Much of this is still changing, but as of June 13th, this write up from Dan Winship is reasonably accurate. The repo file format / razor_set data structure starts with a header, containing some number of sections, terminated by a section with type 0:
struct razor_set_header { uint32_t magic; uint32_t version; struct razor_set_section sections[0]; }; struct razor_set_section { uint32_t type; uint32_t offset; uint32_t size; };
razor_set_open()
mmaps the repo file, and creates
a struct razor_set:
struct razor_set { struct array string_pool; struct array packages; struct array properties; struct array files; struct array package_pool; struct array property_pool; struct array file_pool; struct razor_set_header *header; };
by finding the sections with those IDs and creating "struct array"s pointing to the right places in the mmap()ed data. (This is the only processing needed when reading in the file; everything else is used exactly as-is.) The sections
- RAZOR_STRING_POOL: Stores one copy of each string that appears in the repo. (At the moment, this is: package names, package versions, property names, property versions, and (basenames of) filenames.) The strings are arbitrarily-sized, 0-terminated, and not in any particular order (although the empty string always ends up being at offset 0).

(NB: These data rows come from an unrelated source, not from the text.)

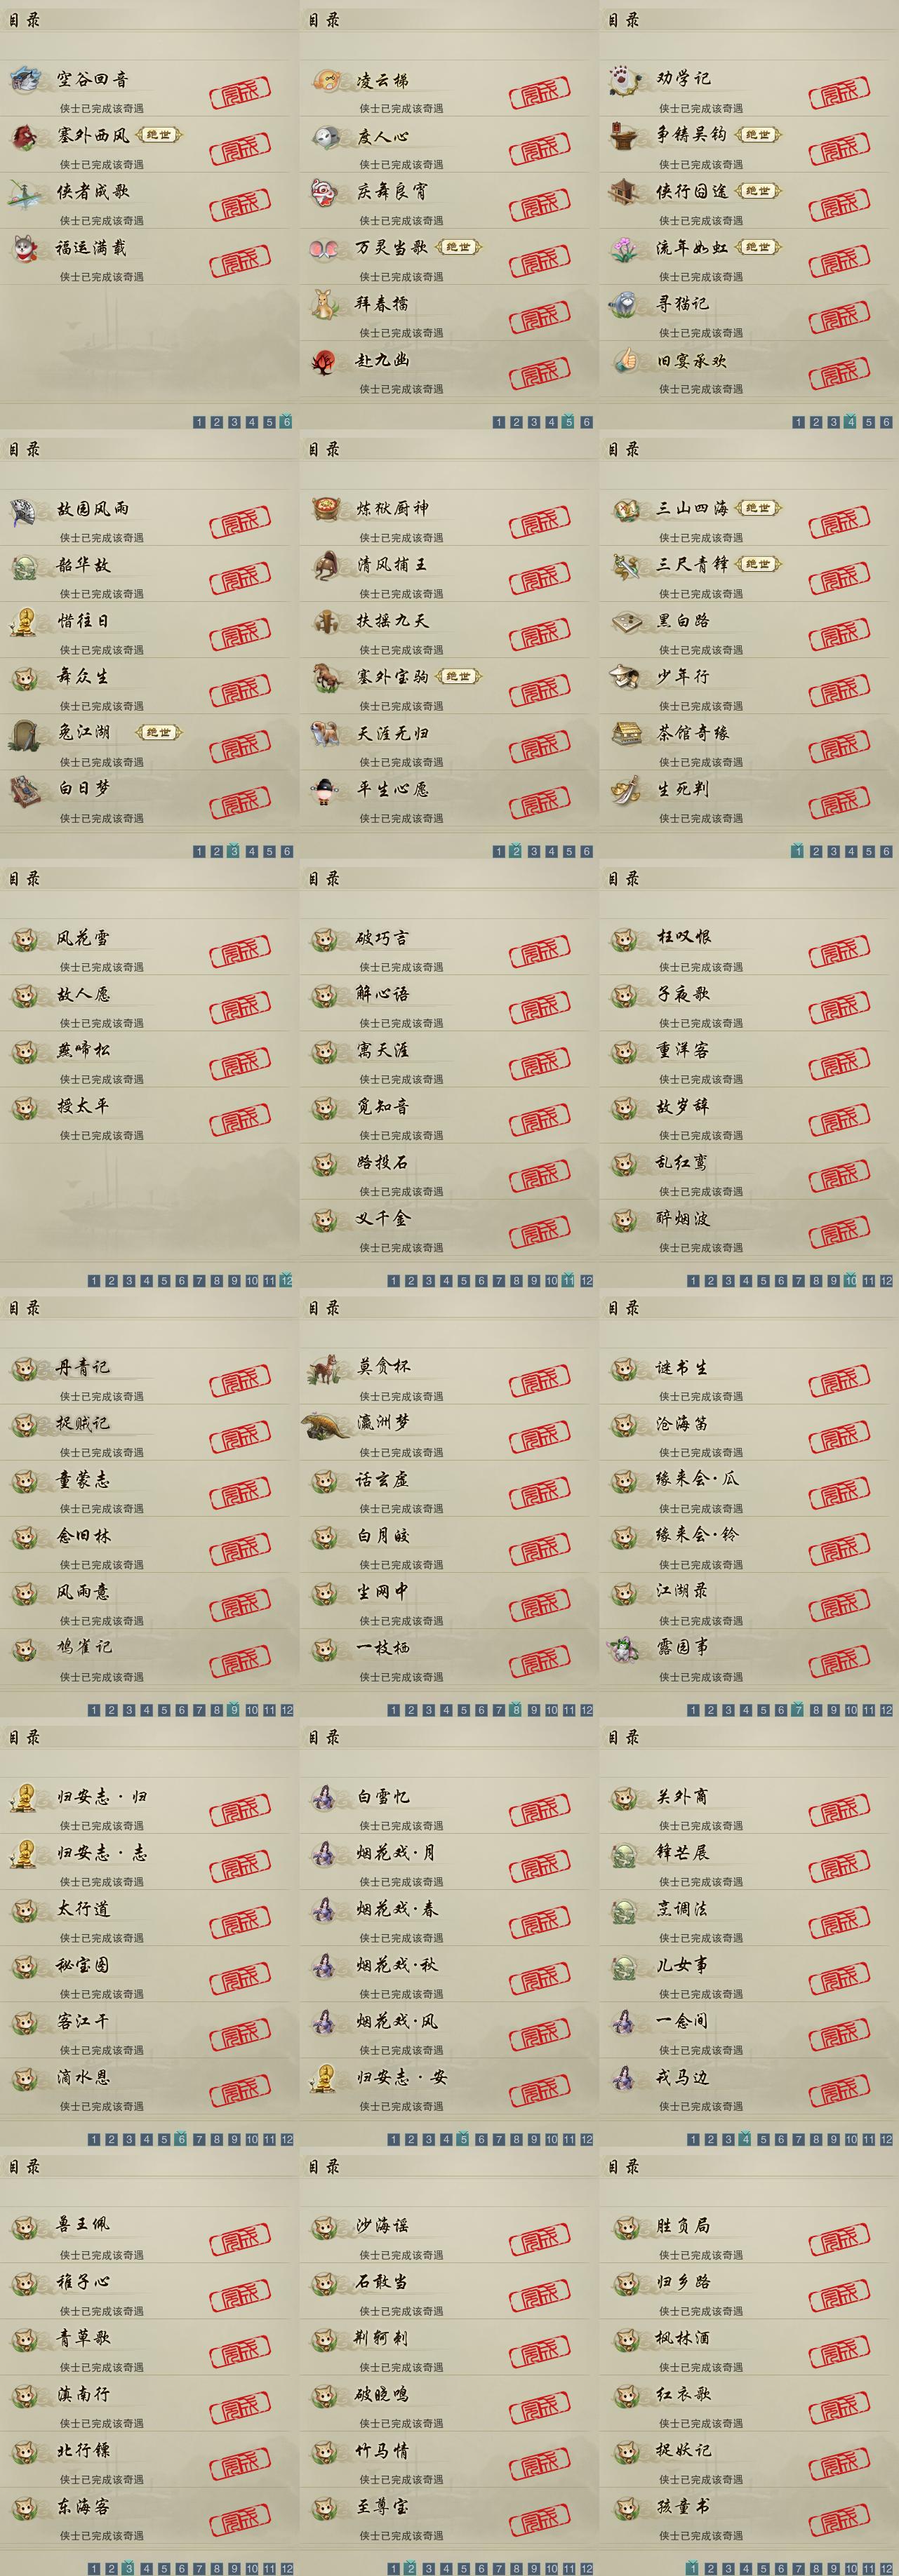Click the red stamp on 至尊宝 row

coord(540,2517)
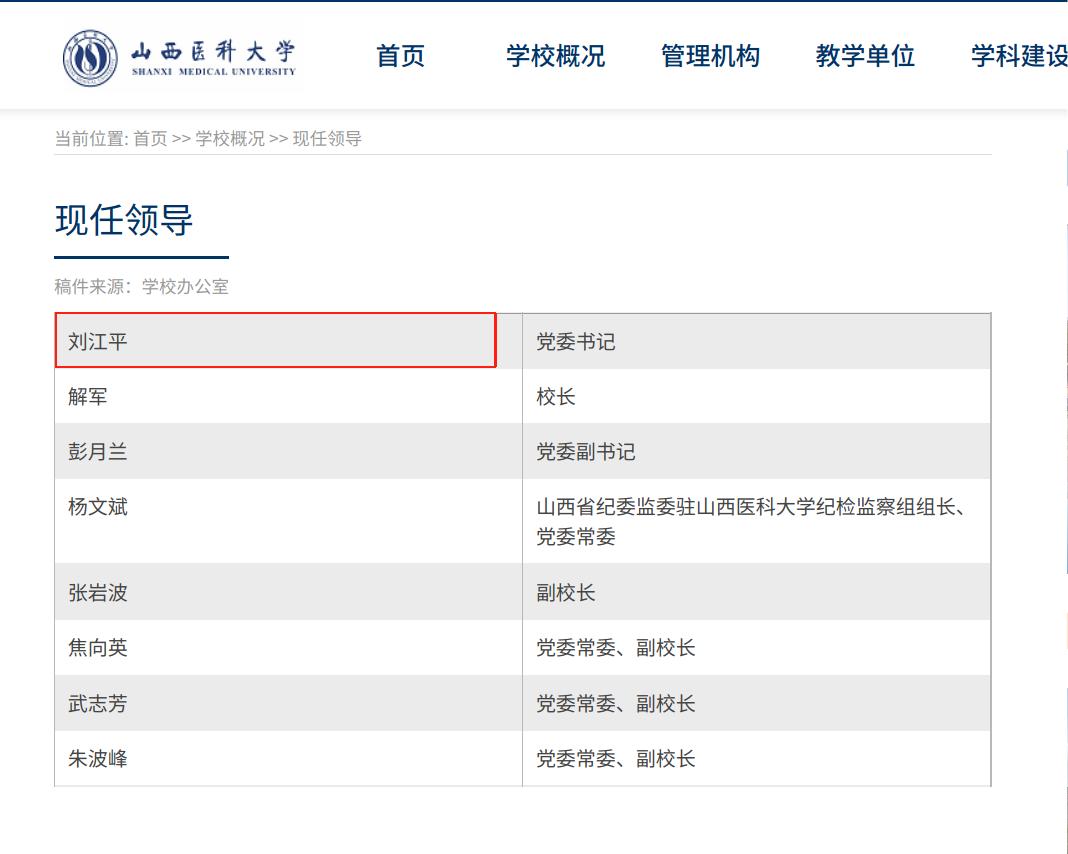Click the cell listing 纪检监察组组长 duties

coord(755,520)
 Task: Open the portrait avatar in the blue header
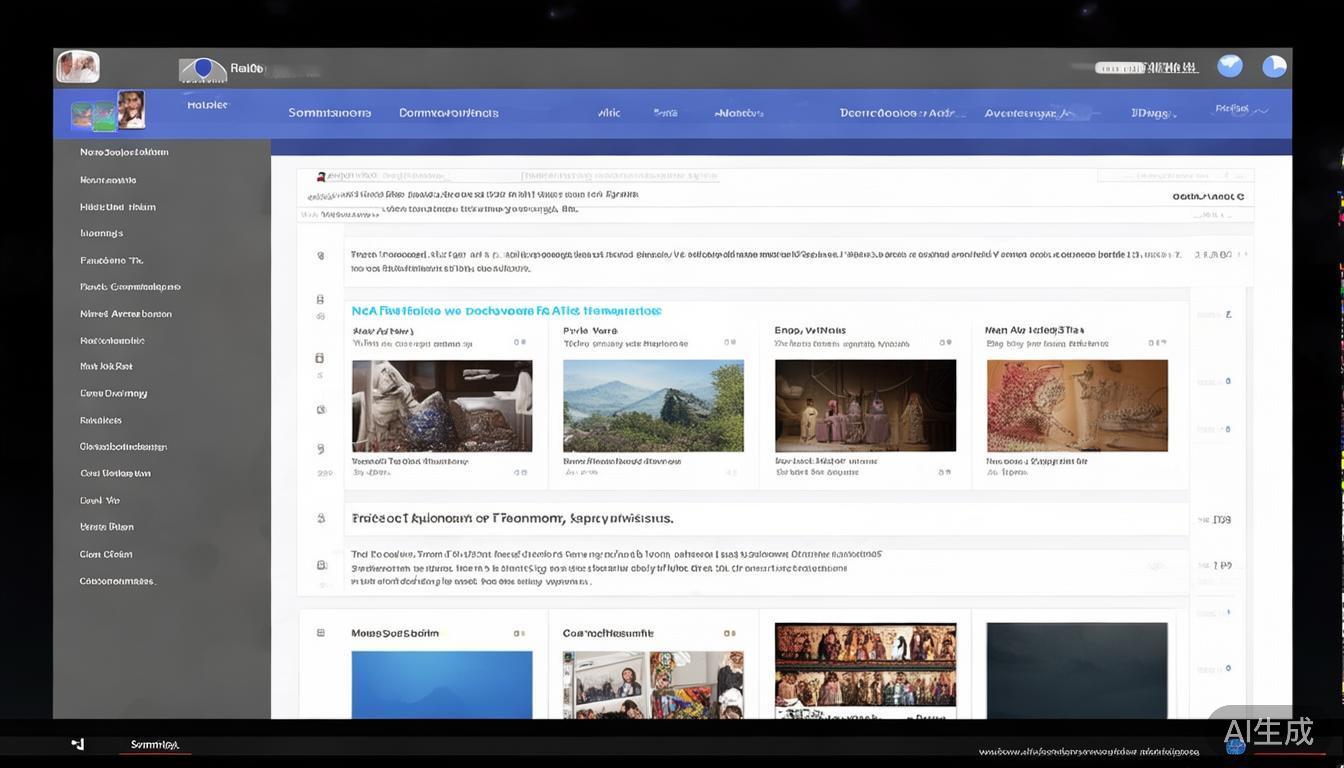tap(131, 110)
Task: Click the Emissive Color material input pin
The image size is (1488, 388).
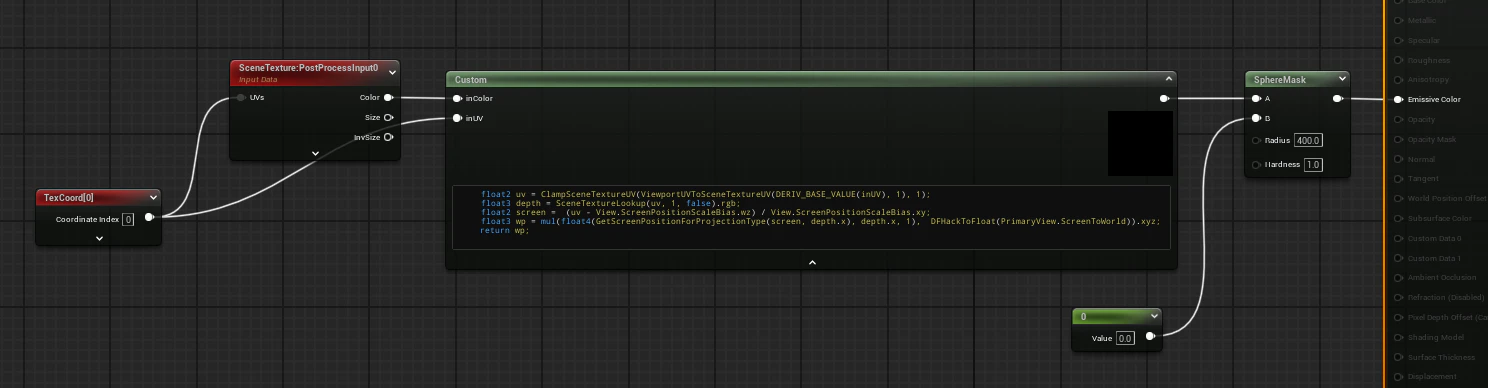Action: point(1398,99)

- RAZOR_PACKAGES: Array of struct razor_package; one for each package in the set, sorted by name.
- RAZOR_PROPERTIES: Array of struct razor_property; one for each unique property in the set, sorted by type, then name, then relation type (eg, "<" or ">="), then version. (Properties with no version have relation type RAZOR_VERSION_EQUAL, and version "".)
- RAZOR_FILES: Array of struct razor_entry; one for each file owned by any package in the set. The current sort order (which is subject to change) is breadth-first, sorted by basename. So eg: /, /bin, /dev, /etc, /bin/false, /bin/true, /dev/null, /etc/passwd.
- RAZOR_PACKAGE_POOL: Array of struct list, with each list item containing the index of a struct razor_package in the packages section. See the discussion of lists below.
- RAZOR_PROPERTY_POOL: Array of struct list, with each list item containing the index of a struct razor_property in the properties section. See the discussion of lists below.
- RAZOR_FILE_POOL: Array of struct list, with each list item containing the index o f a struct razor_entry in the files section. See the discussion of lists below.
Data types
Note that the exact layout of bits involves some historical accidents. (Particularly the fact that the "name" field in most structs loses its high bits to a flags field.)
struct list_head { uint list_ptr : 24; uint flags : 8; }; struct list { uint data : 24; uint flags : 8; };
Used to store lists of package, property, or file IDs. "struct list_head" stores the head of the list, which points to one or more "struct list"s in the appropriate "pool" section. ("struct list" should probably be called "struct list_item".)